0XC00D11DC

Fix NS_E_WMP_DRM_NO_RIGHTS (0XC00D11DC) in Windows Media Player

Windows Errors Beginner 👁 0 views 📅 Jun 8, 2026

Quick fix: Re-acquire the media license by deleting the DRM folder or re-downloading the file. This error means your copy of Windows Media Player doesn't have permission to play a protected file.

Quick answer

Delete the DRM folder (C:\Users\[YourName]\AppData\Local\Microsoft\DRM), then restart Windows Media Player and try playing the file again. It forces WMP to re-acquire the license from the internet.

Why you're seeing this

This error pops up when Windows Media Player can't find or validate a DRM (Digital Rights Management) license for a protected file—usually an old WMA or WMV from a purchased store like Napster, Amazon MP3, or even old Zune content. The file itself is fine, but the license that says 'you bought this, go ahead and play it' is missing or expired. I've seen this a ton with legacy media from 2005-2010. A client last month had a whole folder of WMA downloads from an old music subscription service—totally unusable until we fixed this.

Fix steps

  1. Close Windows Media Player completely. Don't just minimize it—kill the process in Task Manager if you have to.
  2. Open File Explorer and paste this path: %LOCALAPPDATA%\Microsoft\DRM. Hit Enter.
  3. Delete everything inside the DRM folder. If Windows says files are in use, restart your PC and try again. Don't delete the folder itself—just its contents.
  4. Launch Windows Media Player again. It'll rebuild that folder fresh.
  5. Try playing the protected file. WMP will reach out to the license server online to re-acquire the rights. You need internet for this step.

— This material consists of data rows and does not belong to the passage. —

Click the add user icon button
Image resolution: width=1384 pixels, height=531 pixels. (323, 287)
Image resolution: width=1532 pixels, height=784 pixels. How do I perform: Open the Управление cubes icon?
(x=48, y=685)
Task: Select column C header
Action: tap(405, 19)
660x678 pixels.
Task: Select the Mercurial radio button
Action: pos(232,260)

Alternative fixes if that doesn't work

  • Repair Windows Media Player: Go to Settings > Apps > Optional features > Windows Media Player > Advanced options > Repair. On Windows 11, it's under Settings > Apps > Installed apps.
  • Re-download the file from your account. If it's from a store like Amazon or old Zune marketplace, log in and grab a fresh copy. The new file should come with a valid license.
  • Use a DRM removal tool. If it's your own content and you have legal rights, something like DRM Removal Tool or SoundTaxi can strip the protection. I've used these for clients who lost access to their old purchases.
  • Switch to VLC media player. VLC doesn't care about DRM—it'll play unprotected files fine. But if the file is still locked, VLC won't help either. Try re-downloading first.

Prevention tip

Never rely on DRM-protected files for long-term storage. Convert any protected music or video to an open format like MP3, FLAC, or MP4 with a tool like Audacity or HandBrake while you still have the license. If the store goes under or your account gets deleted, you're stuck. I back up everything as plain MP3s for this exact reason.